How Codeless Happened

Over the past few days, I’ve gotten asked how long we’ve been building Codeless a few times.  I thought I’d write it down somewhere.

I’ve always liked punching above my weight. When I was thinking about what project I wanted to pour myself into next, Codeless appealed to me. An app where you build apps – that seems more like something an Apple or an Adobe should do. Which made it the perfect project for me and my tiny development team.

I started writing Codeless in May 2015. For the first year-and-half it was strictly a ‘nights and weekends’ project. Nobody else on my team even knew I was working on it. It came out of a long period of reflection I did – how could we make the development process smoother?

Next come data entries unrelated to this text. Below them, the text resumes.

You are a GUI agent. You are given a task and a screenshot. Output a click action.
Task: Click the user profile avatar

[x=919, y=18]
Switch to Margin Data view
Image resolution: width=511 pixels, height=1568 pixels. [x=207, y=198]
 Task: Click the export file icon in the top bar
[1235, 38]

I actually built three full prototypes of the software before showing it off to anyone but my husband. All three were woefully incomplete by the current standards of Codeless. They were crashy, they lacked actions, there was no scripting at all. Swift export didn’t even exist. But they were enough to convince me that it was time to start spending real money and time developing an app where you build apps. This was a way to smooth development.

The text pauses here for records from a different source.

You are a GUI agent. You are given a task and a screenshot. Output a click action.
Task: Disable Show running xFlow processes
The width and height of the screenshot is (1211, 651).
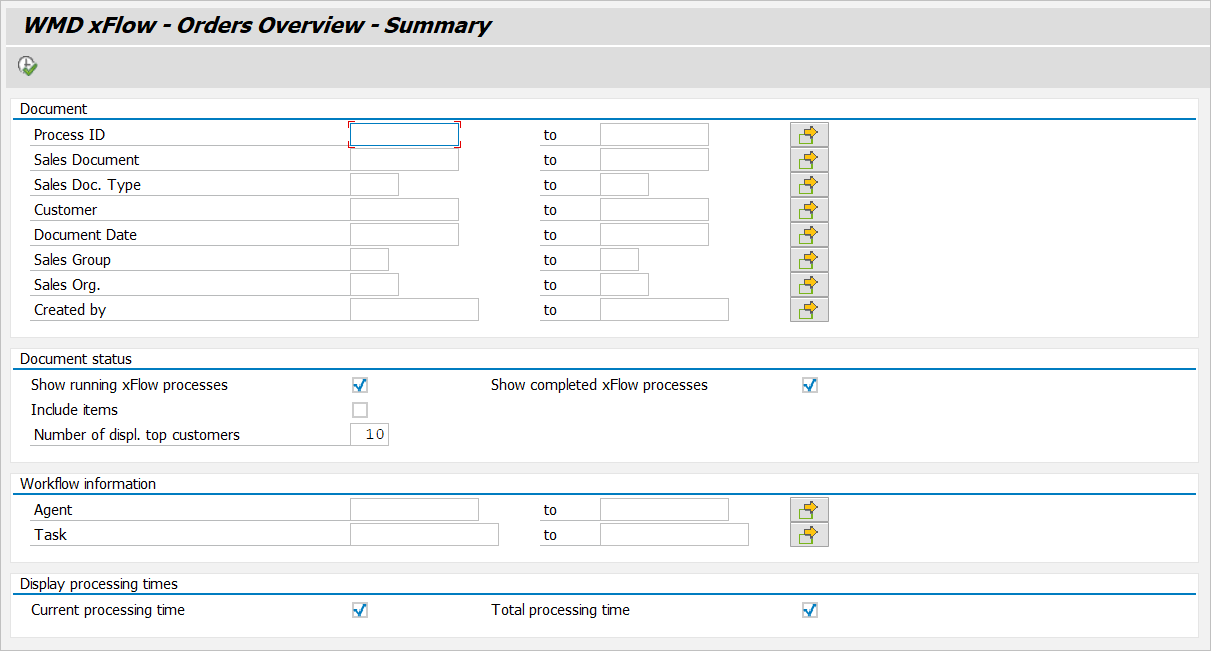(359, 384)
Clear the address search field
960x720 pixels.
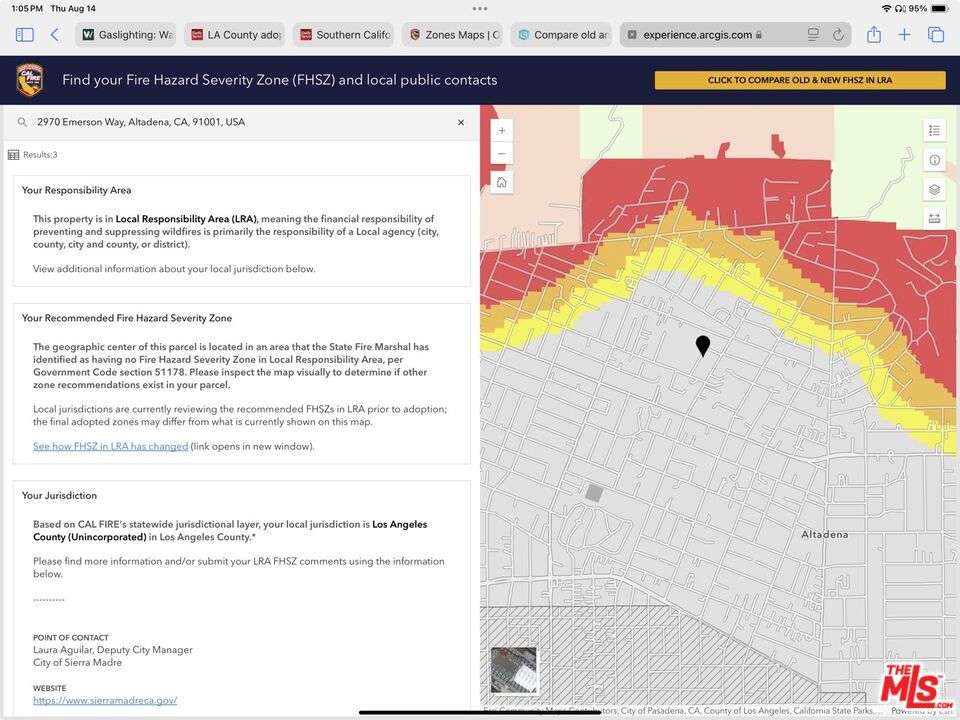click(x=461, y=122)
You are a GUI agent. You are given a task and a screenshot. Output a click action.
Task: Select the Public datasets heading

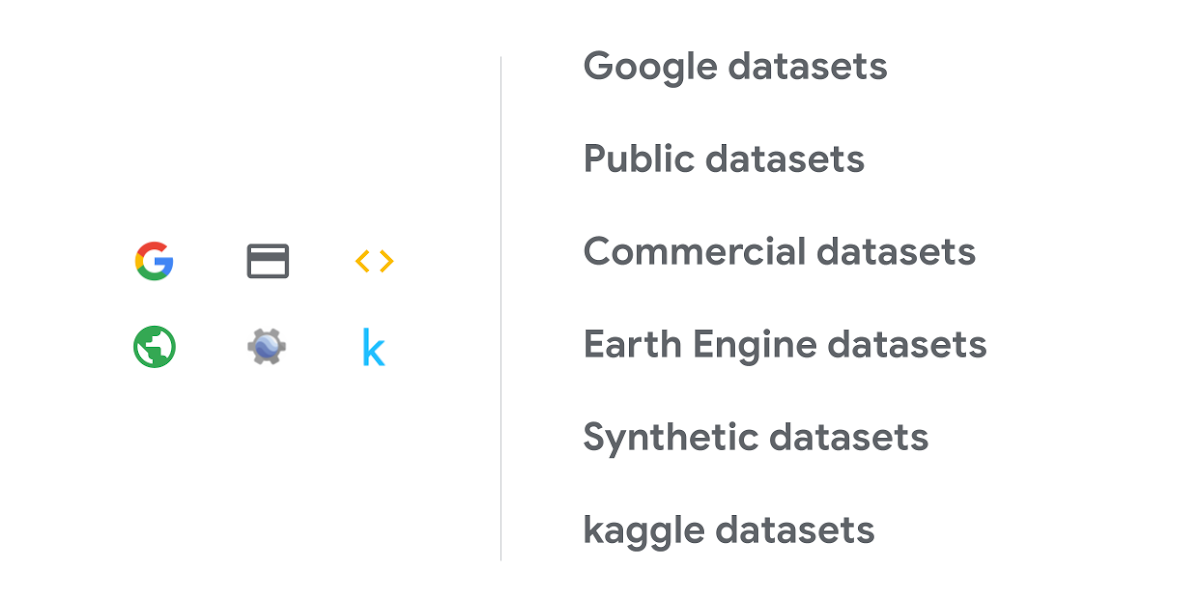click(724, 159)
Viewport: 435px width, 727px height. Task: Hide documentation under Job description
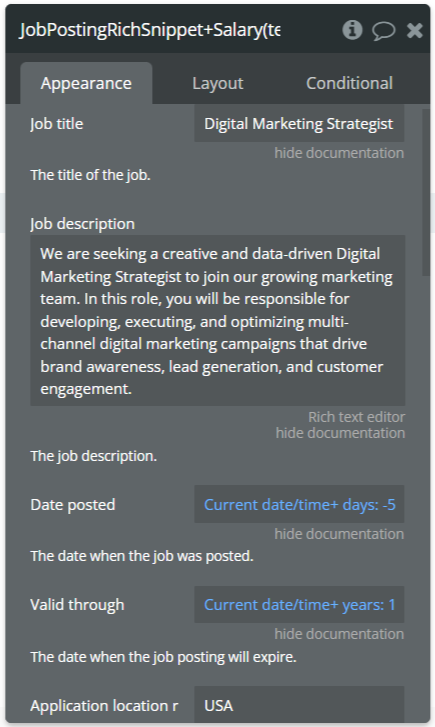point(340,433)
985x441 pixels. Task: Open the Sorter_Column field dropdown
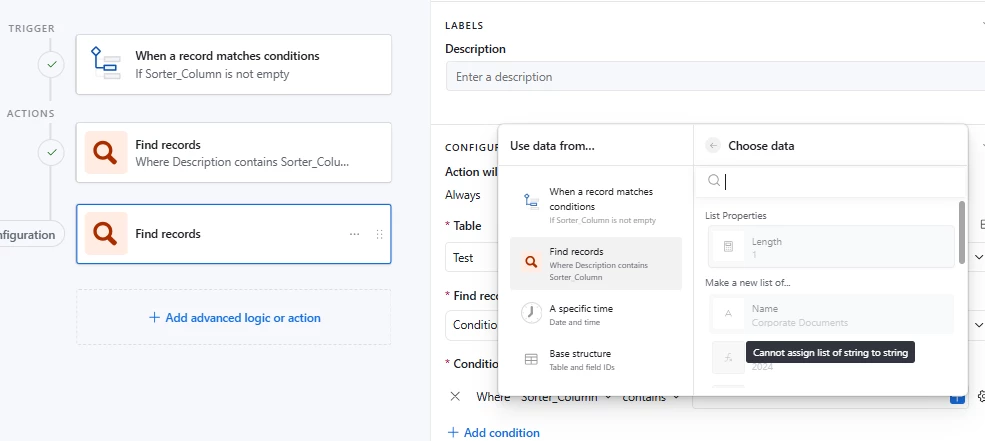[x=566, y=397]
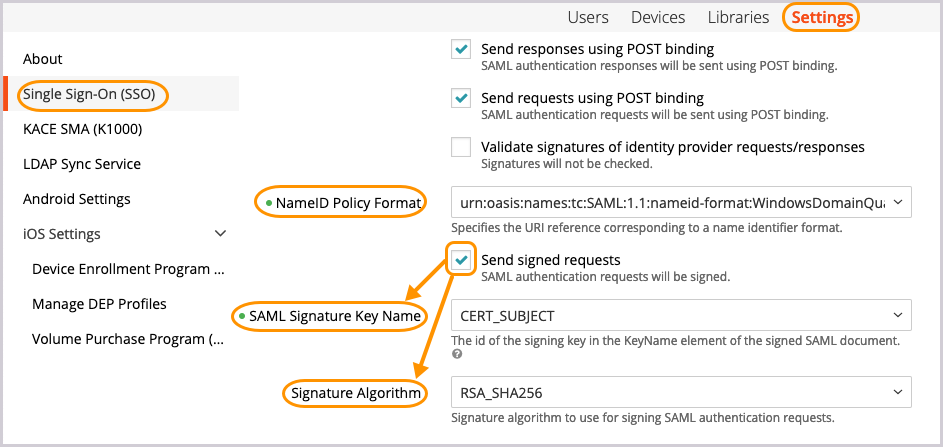Open Device Enrollment Program item
The image size is (943, 447).
[128, 269]
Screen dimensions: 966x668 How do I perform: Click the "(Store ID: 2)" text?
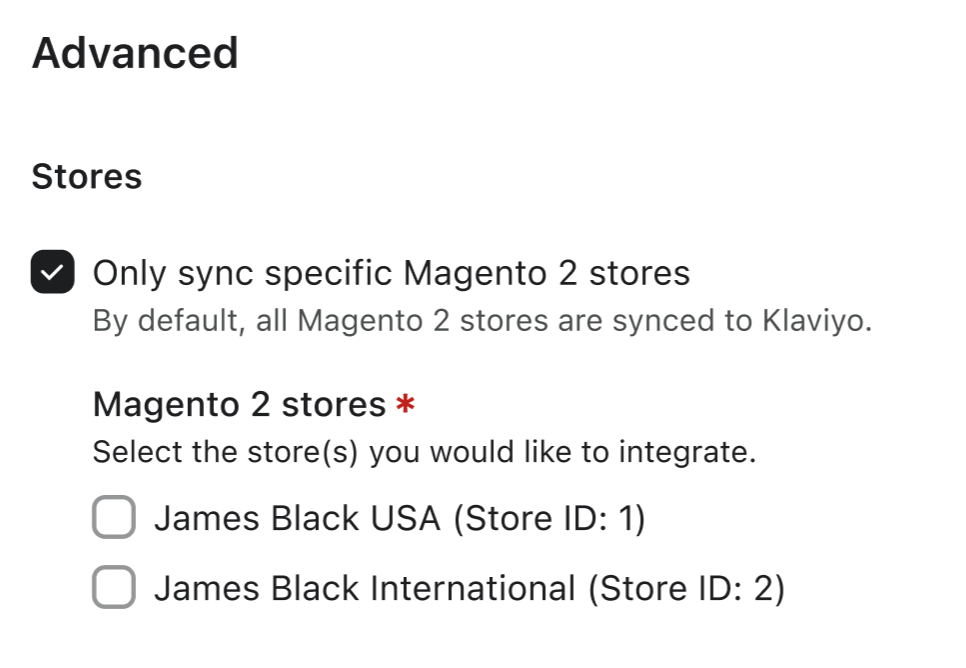(x=686, y=588)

When I finally showed it to my team, it was time to ditch my previous work and start fresh with the knowledge I’d gained from those prototypes.

We were able to move fast. We took the last prototype and bought coffee for developers, designers, and entrepreneurs here in Victoria. The consensus was that yeah, they were interested in apps, but yeah, they also wanted a faster way to build. Time and money are crucial when you’re building something new, and everybody knew that apps were expensive in both ways.

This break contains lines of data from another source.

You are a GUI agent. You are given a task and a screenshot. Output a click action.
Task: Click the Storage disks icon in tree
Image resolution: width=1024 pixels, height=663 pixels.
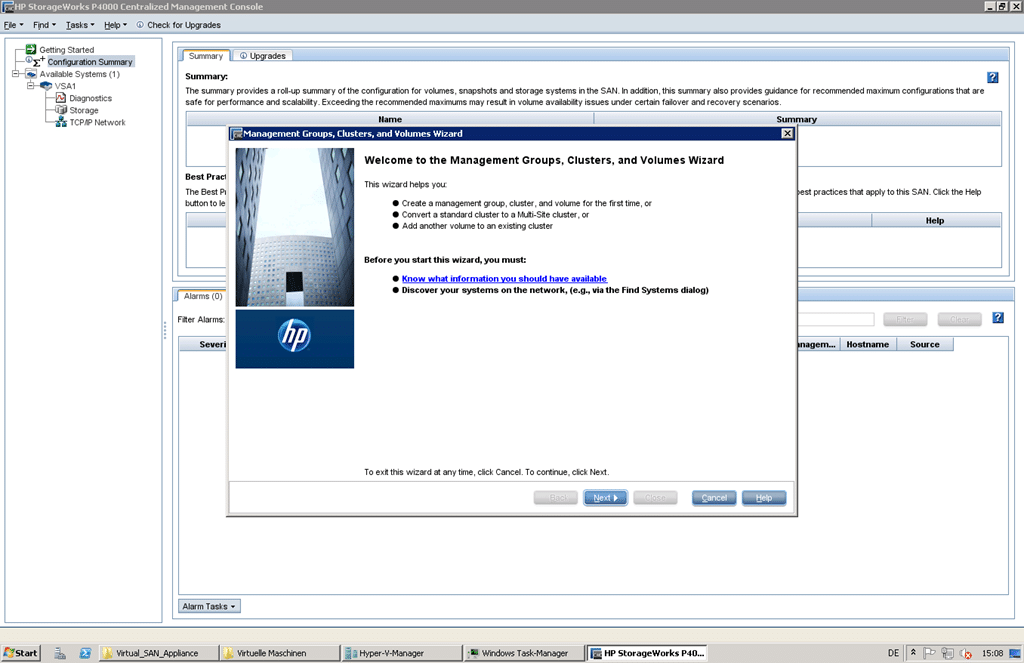[x=60, y=110]
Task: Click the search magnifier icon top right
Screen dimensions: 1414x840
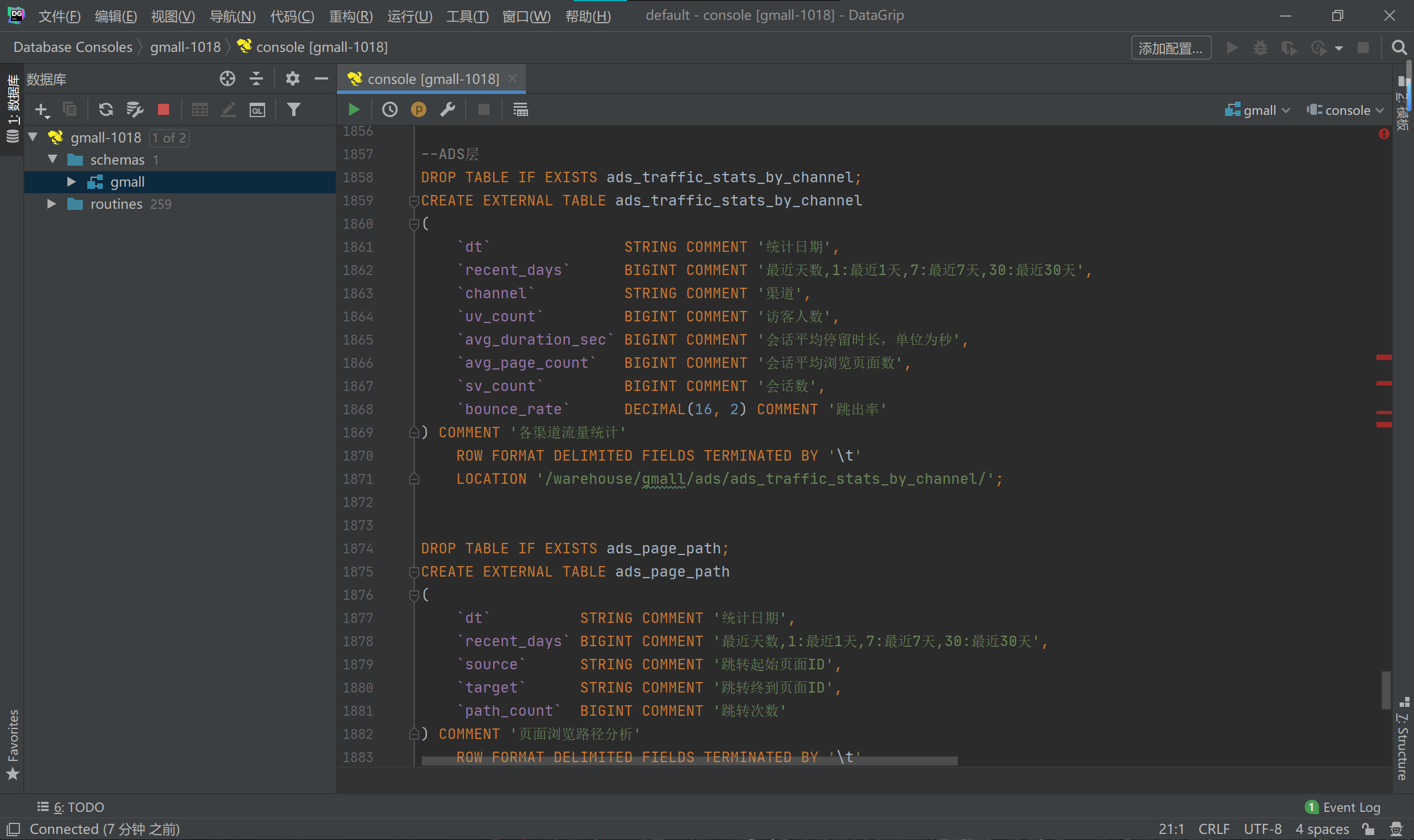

In the shop, Adam and Brendan worked hard building up the app’s architecture. Owen came by for the summer and helped flesh out the business plan. Jen figured out the voice of the product and figured out how to speak about it. I pitched in where I could, mostly building out features and making sure we stayed true to the vision.

I also started dogfooding it as often as possible. Building out concepts for prospective clients and showing them how their app would feel if they went with Whole Punk. Creating silly little apps (like my ‘dog quotes’ app) and serious ones too (a mobile app to talk to our bug tracker, apps to track our validation efforts).

By December of 2017, we were ready to go into beta. Our small beta list looked at the product, and expressed that it was good – but could it do more? Could they build whole apps, just on the iPad? So we did what any seriously normal people would do. We wrote a scripting language and a standard library and added it in.

Their brings us to now. Last Thursday we stood up in front of the Victoria Web and App Developers meetup and demoed Codeless to a room for the first time. The feedback we got was fantastic.

One person told us that he was a QA guy, but he could see himself building out apps with this – he already had an idea about something he wanted to build. Another told us that he thought a tool we’ve built in for hookup up JSON was super slick. One woman wanted to know how it worked on a mini – and let us know that she’d be checking that out herself!

We’re still not at the finish line. To be honest, I don’t even think we’re at the start yet. But we’ve trained for this marathon and we’re ready to run it.